The diversity of viewer tastes and preferences created some subjective bias in the researchers’ training datasets. “We found it challenging to introduce EEG signals into the reinforcement learning framework, as they tend to be noisy and can bring disturbance into the training process, resulting in ineffective summaries,” said Lew.
To overcome this, the researchers implemented a deep learning model called the EEG Linear Attention Network (ELAN). ELAN draws connections between signals at different timepoints and different brain areas, selectively considering only those consistent across all volunteers.
Combining ELAN with standard ML models used in video processing, the researchers built the EEG-Video Emotion-based Summarization (EVES) model. EVES allows accurately extracted higher-level meanings for video summaries by considering emotion-evoking scenes, resulting in a better correlation with emotional content. In statistical tests against other published models, the team found EVES both outperformed traditional unsupervised models and matched the performance of supervised models trained on painstakingly labelled data.
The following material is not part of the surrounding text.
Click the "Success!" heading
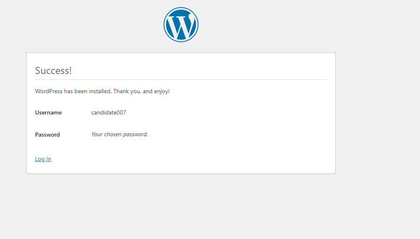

The team also tested EVES-generated video summaries on a cohort of viewers. In terms of coherence and emotional content, the audience reported a preference for EVES summaries over those from other state-of-the-art models.
Lew hopes that this and other breakthroughs in the field of automated video summarisation will spur a demand for EEG-video conjoined datasets.
The A*STAR-affiliated researchers contributing to this research are from the Institute for Infocomm Research (I2R).